Estelionato: Mulher leva idoso morto para fazer prova de vida em Campinas

Uma mulher é investigada pela Polícia Civil de Campinas pela tentativa de estelionato e exposição de cadáver que ocorreu no começo deste mês em uma unidade do Banco do Brasil, na região central de Campinas (SP).

A mulher de 58 anos teria levado seu suposto companheiro, de 92 anos, para fazer a prova de vida para recebimento da aposentadoria. O detalhe é que o homem já estava morto havia pelo menos 12 horas.



O caso aconteceu no dia 02 de outubro em uma agência do Banco do Brasil. A mulher levou o homem, identificado Laércio Della Colleta, em uma cadeira de rodas, juntamente com um casal. Enquanto o casal ficou com Laércio na área de atendimento, a mulher subiu ao primeiro andar da agência e disse para uma funcionária que o marido passava mal.

A ida ao banco era porque ela precisava de uma nova senha de letras para acessar a conta bancária do marido, com quem ela alegou estar casada havia 10 anos, pois tinha esquecido a anterior. Como precisava fazer a comprovação de que ele estava vivo, já que não tinha procuração, levou o homem ao local.

Foi quando um dos atendentes, que tinha ido buscar a senha, estranhou a situação. Quando se aproximou, notou que Laércio estava morto. O funcionário do banco pediu a ajuda de um bombeiro civil da própria agência, que também constatou o óbito.

Um médico do Grupo de Resgate e Atendimento a Urgências (Grau), do Corpo de Bombeiros, também foi chamado para verificar a situação. Por causa do estado do corpo e do inchaço, ele levantou a suspeita de que o aposentado estaria, na verdade, morto há bastante tempo.

Para a polícia a mulher afirmou que havia conversado com o suposto marido pela manhã e tinham falado de seguirem até o banco para fazer a prova de vida. Ela ainda disse que o aposentado estava bem de saúde, mas começou a ficar debilitado há um mês. Segundo a Polícia Civil, a mulher chegou a entrar em contradição quanto à última vez que conversou com o marido e também teria dito que havia comprado a cadeira de rodas no dia anterior. Como não havia o exame que comprovava quanto tempo o homem estava morto, ela acabou sendo liberada.

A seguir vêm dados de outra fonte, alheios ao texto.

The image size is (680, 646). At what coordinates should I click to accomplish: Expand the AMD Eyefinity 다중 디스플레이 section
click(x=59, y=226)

No boletim de ocorrência registrado na Polícia Civil o caso ocorreu pouco depois do meio-dia, o homem estava morto, no mínimo, desde a meia-noite do dia anterior. O homem era escrivão de polícia aposentado e viúvo.

Agora, com o resultado do exame do corpo do aposentado mostrando que ele estava em óbito há mais tempo, a mulher será novamente chamada à polícia para novos esclarecimentos e também vai responder ao inquérito aberto. Ela deve ser indiciada pela polícia.